1. In a retrospective cohort of 1107 patients with lymph node invasion following primary prostate cancer treatment, the use of adjuvant radiotherapy was associated with a significant improvement in cancer-specific mortality.
2. Two sub-group of patients: 1) Patients with positive lymph node counts of <2, Gleason score 7-10, pT3b/pT4 stage or positive surgical margins, and 2) Patients with positive lymph node count of 3-4 had significantly improved cancer-specific mortality rates with adjuvant radiotherapy.
Evidence Rating: 2 (Good)
Study Rundown: Lymph node invasion (LNI) in the setting of prostate cancer following radical prostatectomy is associated with decreased cancer survival outcomes, leading to debate over optimal postoperative management of these patients. The current standard of treatment is adjuvant hormonal therapy (aHT); however, recent studies have demonstrated the potential benefit of adjuvant radiotherapy (aRT) to maximize local control and reduce the risk of local recurrence. The purpose of this study was to identify patient sub-groups most likely to benefit from aRT. This study retrospectively evaluated over 1100 prostate cancer patients with LNI treated with aHT alone or aHT with aRT. At the conclusion of this study, the authors found that the addition of aHT was associated with a significant improvement in cancer-specific mortality. However, on risk stratification, 2 groups of patients actually benefited: 1) patients with positive lymph node (PLN) count of two or less, Gleason 7-10, pT3b/pT4 stage, or positive surgical margins, and 2) patients with PLN count of 3-4. The results from this retrospective study suggests that these specific prostate cancer patient populations may benefit when aRT is added to aHT and provide evidence for future prospective trials with aRT.
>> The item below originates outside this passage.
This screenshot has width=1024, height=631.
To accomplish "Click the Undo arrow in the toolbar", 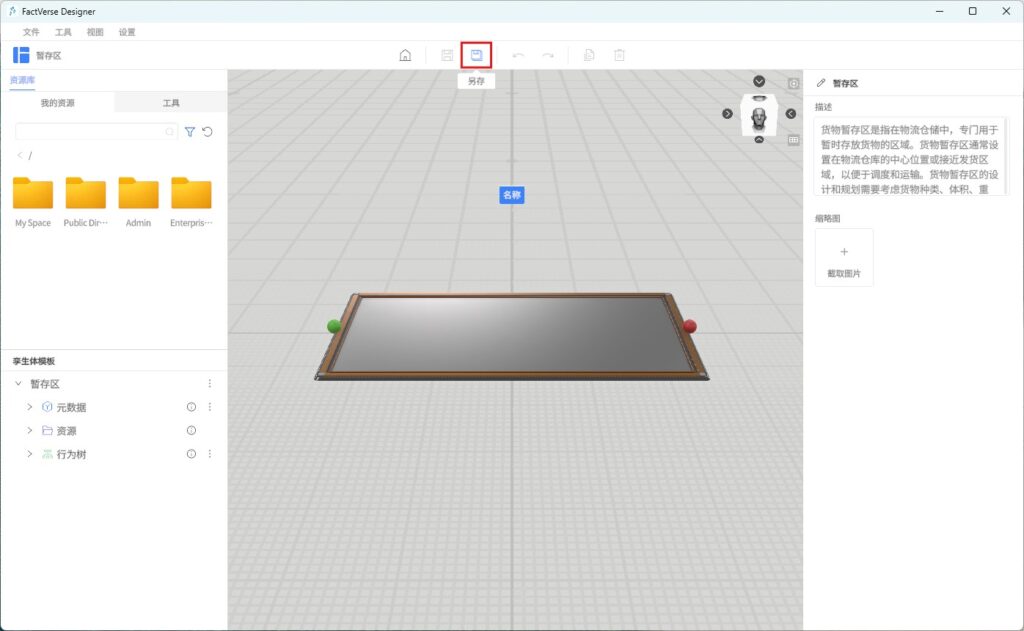I will tap(518, 55).
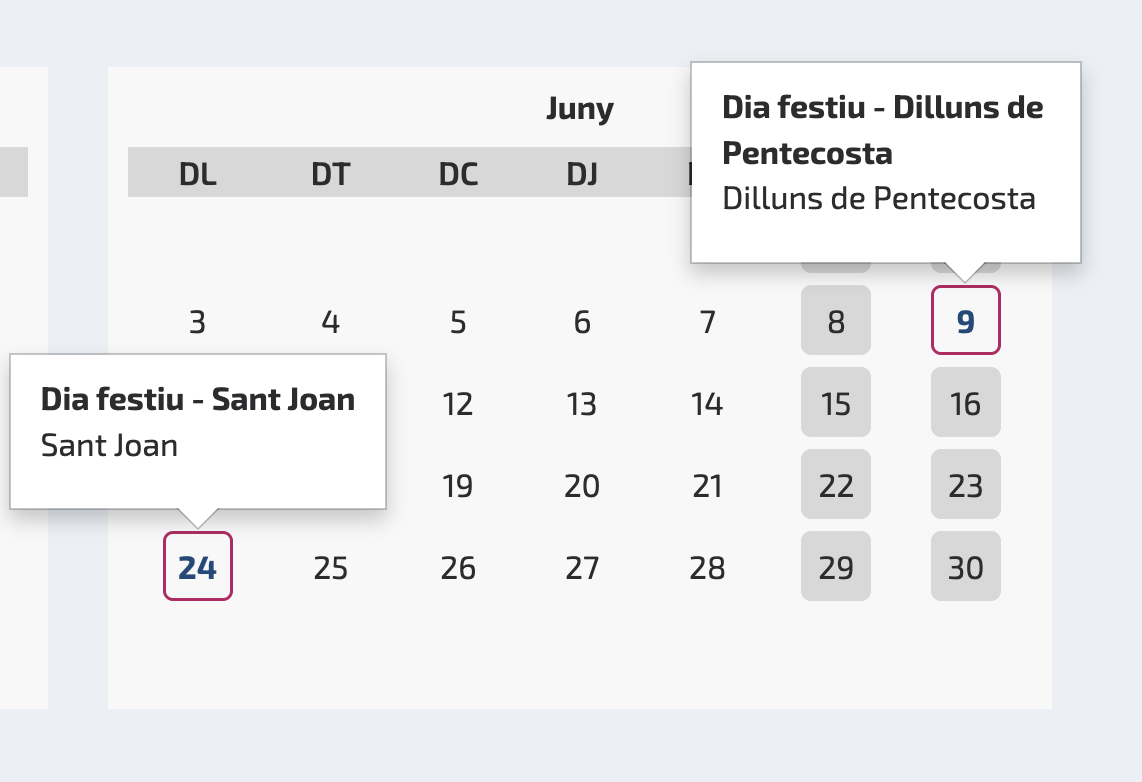This screenshot has width=1142, height=782.
Task: Select day 19 in Juny
Action: pos(458,486)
In-Depth [retrospective cohort]: This study included 1107 patients with pN1 prostate cancer treated with either aHT or aHT and aRT from 2 tertiary care centers between 1988 and 2010. All patients underwent aHT and 35% (n = 386) also underwent aRT. Researchers performed regression tree analysis to stratify patients into risk groups based upon tumor characteristics, with the primary outcome of cancer-specific mortality (CSM) rate. Authors found that overall, the addition of aRT was associated with an improved CSM rate compared to aHT alone (HR: 0.37; P < 0.001). Furthermore, when the patient cohort was stratified into various risk groups, patients with PLN count <2, Gleason score 7-10, pT3b/pT4 stage or positive surgical margins (HR: 0.3, P = 0.002) and patients with positive lymph node count of 3-4 (HR: 0.21; p=0.02) were the only two groups that demonstrated significant increase in survival with the addition of aRT.